Ciò suppone innanzitutto la preparazione degli operatori pastorali nei Seminari e negli Istituti di Teologia; richiede poi il retto e concorde insegnamento della morale nelle varie forme di catechesi e di formazione delle coscienze; si concretizza, infine, nell’allestimento di quei servizi che possano consentire a tutte le persone in difficoltà di trovare il necessario aiuto.

Attraverso una concorde azione educativa nelle famiglie e nelle scuole, si cercherà di far sì che i servizi assumano il valore di «segno» e di messaggio. Come la comunità ha bisogno di luoghi di culto, così essa deve sentire il bisogno di organizzare, soprattutto a livello diocesano, servizi educativi e operativi per il sostegno alla vita umana, servizi che siano frutto della carità e segno di vitalità.

Modificare la mentalità e il costume

6. La modifica delle leggi non può non essere preceduta e accompagnata dalla modifica della mentalità e del costume su vasta scala, in modo capillare e visibile.
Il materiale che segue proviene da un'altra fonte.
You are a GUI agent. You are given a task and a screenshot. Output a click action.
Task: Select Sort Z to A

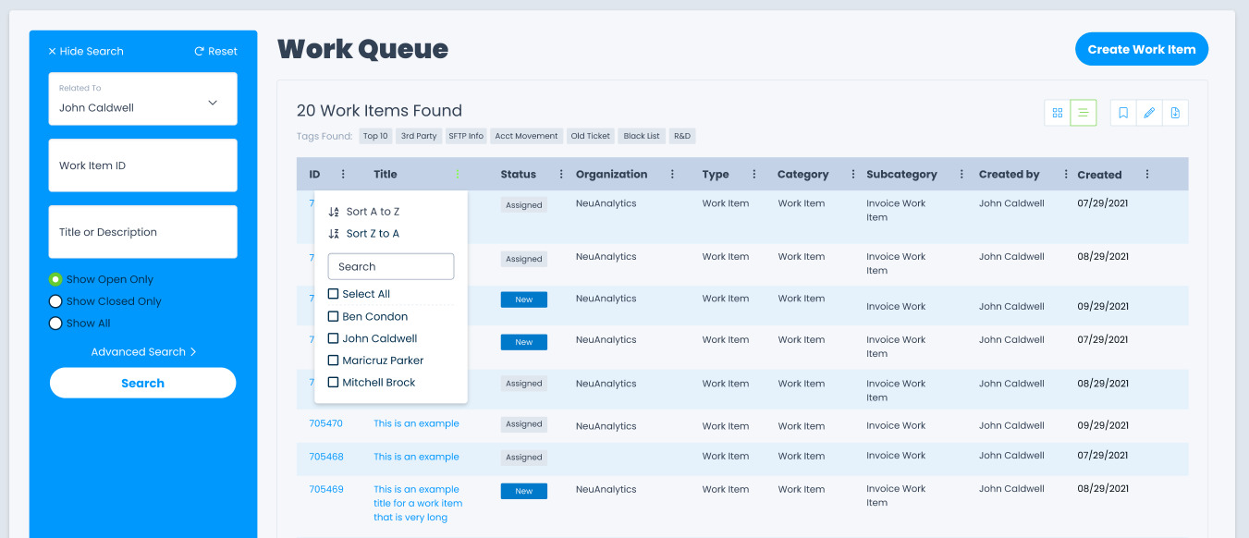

La Chiesa in questo ambito non lascerà nulla di intentato né potrà accettare negligenze o colpevoli silenzi.

Mi rivolgo in modo particolare a quei giovani che sono sensibili al rispetto dei valori della corporeità e anzitutto dello stesso valore della vita concepita: siano essi i primi artefici e beneficiari del lavoro che si farà nel contesto della pastorale della vita.

Rinnovo poi l’appello che nell’Enciclica ho rivolto a tutta la Chiesa: agli scienziati e ai medici, agli educatori e alle famiglie come a quanti operano nei mezzi di comunicazione sociale e, in modo speciale, ai cultori del diritto e ai legislatori.

Sarà grazie all’impegno di tutti che il diritto alla vita potrà trovare, in questo mondo a cui non mancano i beni necessari se ben distribuiti, concreta applicazione. Solo così si supererà quella sorta di silenziosa e crudele selezione per cui i più deboli vengono ingiustamente eliminati.

Ogni persona di buona volontà si senta chiamata a mobilitarsi per questa grande causa. La sostenga la convinzione che ogni passo fatto in difesa del diritto alla vita e nella concreta promozione di esso è un passo verso la pace e la civiltà.

Confidando che questa commemorazione possa suscitare nuovo e concreto slancio di impegno in difesa della vita umana e per la diffusione della cultura della vita, invoco su tutti voi e su quanti si adoperano con voi in questo delicato settore l’intercessione di Maria «Aurora del mondo nuovo e Madre dei viventi» (Evangelium vitae, 105) e vi imparto di cuore la Benedizione Apostolica.

Romana, n. 30, Gennaio-Giugno 2000, p. 14-17.